D3.8: Study on protocols with respect to identity and identification – an insight on network protocols and privacy-aware communication

Title: SUMMARY AND CONCLUSIONS

The analysis of the protocols in this deliverable shows that virtually any commonly used protocol reveals identifying and linkable information usable for profiling. Some of them even disclose personal data. Avoiding or circumventing these threats for privacy and data protection cannot be done easily – especially considering the fact that the established architecture and protocol infrastructure of today’s communication networks exists with all its shortcomings. Even the Next Generation Internet protocols will not be designed in a privacy-enhancing way; however, there is progress regarding ICT security features. 

Anonymisation services or other data minimisation techniques on the lower protocol layers can be used to blur some of the traces one leaves while using the Internet. However, they neither offer a convincing level of protection nor have they achieved a level of stability and quality of service necessary for every day use by the masses. Nevertheless they are suitable tools at least for some use cases. An easy to implement measure (from a technological point of view) would be to use link encryption of every single data link. This would greatly enhance privacy against outsiders – e.g., eavesdroppers on the lines – who would neither learn the communications’ content nor (most of) their circumstances. 

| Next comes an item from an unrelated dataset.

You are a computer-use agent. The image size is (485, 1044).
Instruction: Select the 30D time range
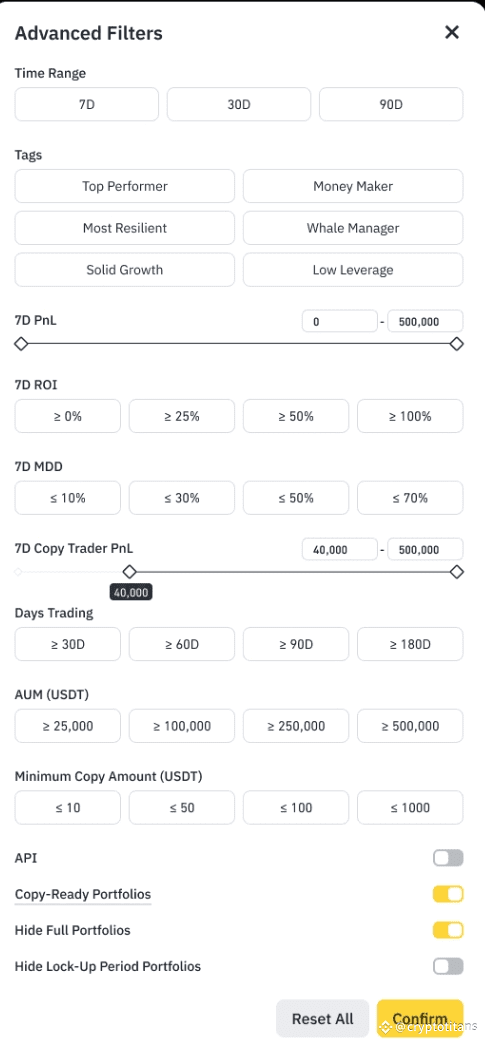coord(239,105)
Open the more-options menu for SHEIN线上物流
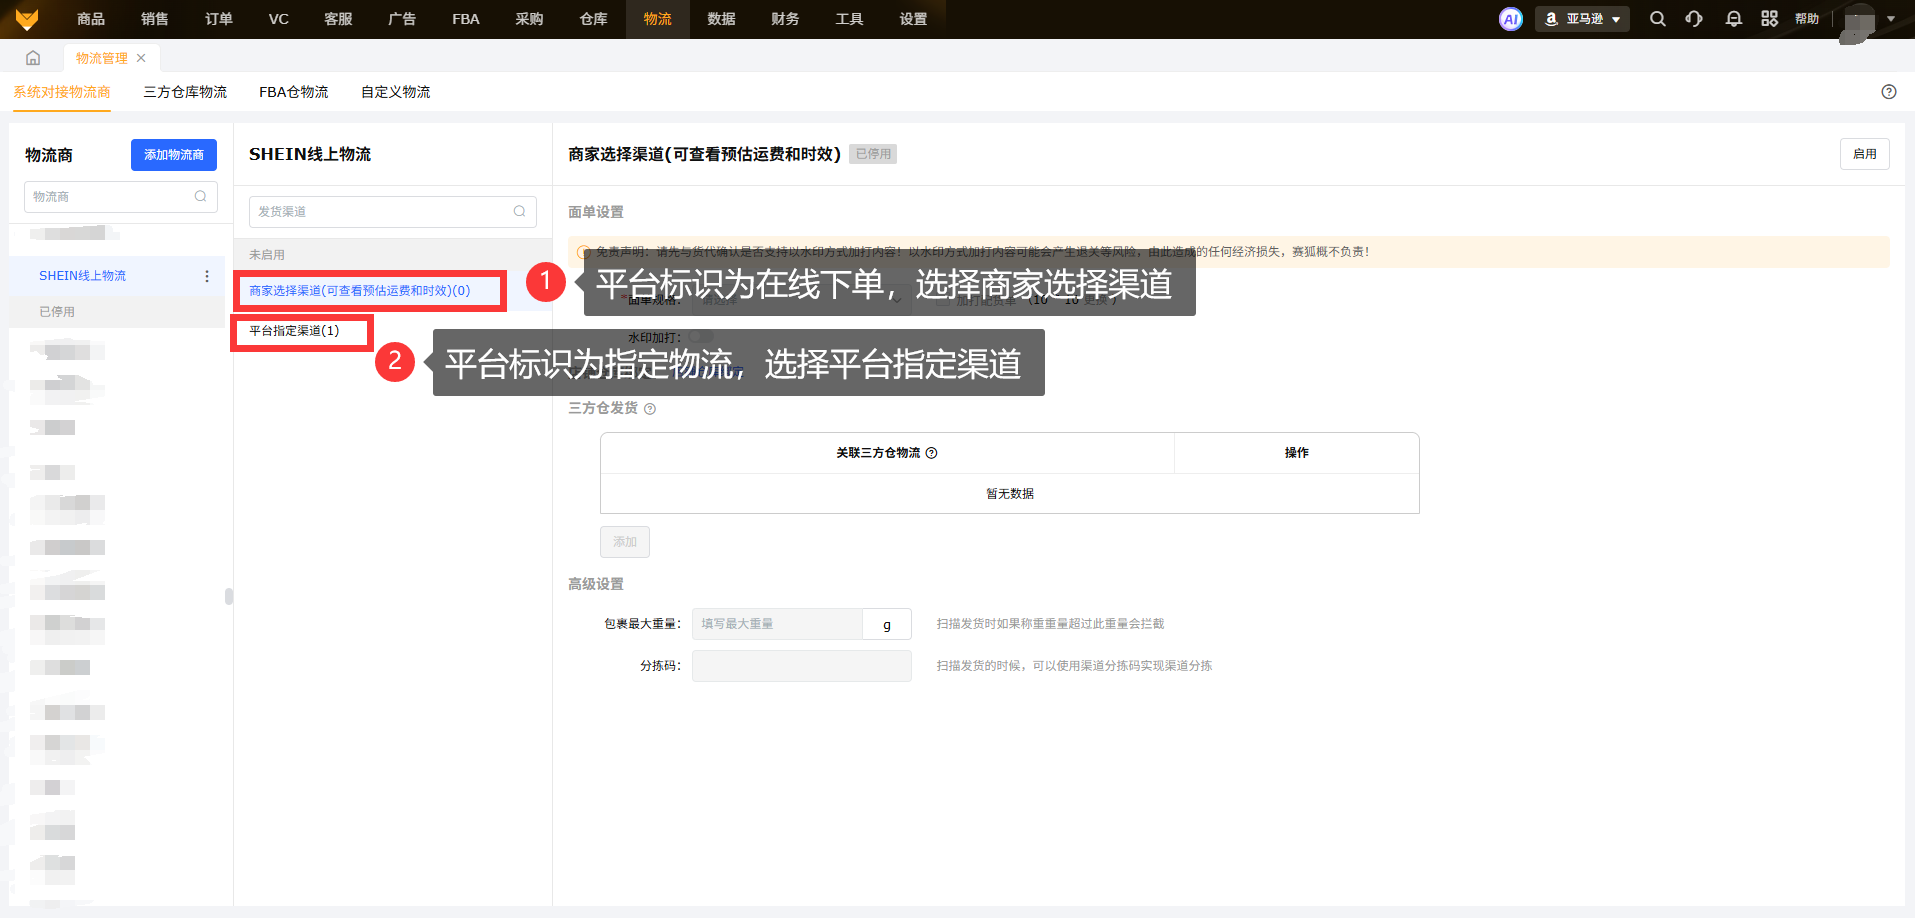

On other layers, identity management functions can be supported by appropriate protocols, especially handling of anonymous credentials which combine accountability and privacy requirements. In addition protocols and languages for expressing, matching, negotiating and enforcing privacy policies are demanded where personal data are exchanged. After one decade of research and development in this area there is a varied selection of proposed privacy policy languages. It is not likely that this variety will be narrowed down to one or very few languages in the next years, so that in the coming years work will be done to find solutions for interoperable use of these languages. 

This deliverable could not tackle cross-layer effects on privacy and data protection, e.g., basing on linkability of information from various protocol layers. Today this is an open research issue. The same is valid for cross-layer privacy-enhancing technologies which have to be further investigated. Most research and development projects and university work is limited to one or few protocol layers each, blinding out the impact of linking data from arbitrary layers. Also the composition of different privacy-enhancing technology tools is barely investigated now. 

A major challenge is not only the understanding of today’s protocol world, but also the design and specification of new protocols. In particular in those areas where right now standardisation work is being performed it would be advisable to integrate experts from the fields of identity and privacy in the processes. Naïve specifications and implementations of global standards will usually cement not so privacy-friendly information and communication technologies. Even if privacy-invasive requirements such as demanded data retention are an obstacle to pure privacy-enhancing design of protocols, data protection functionality could be massively improved. In addition, the impact of these protocols, their interdependencies and the whole specification process have to be made more transparent to decision makers and citizens because protocols are the backbone of our Information Society.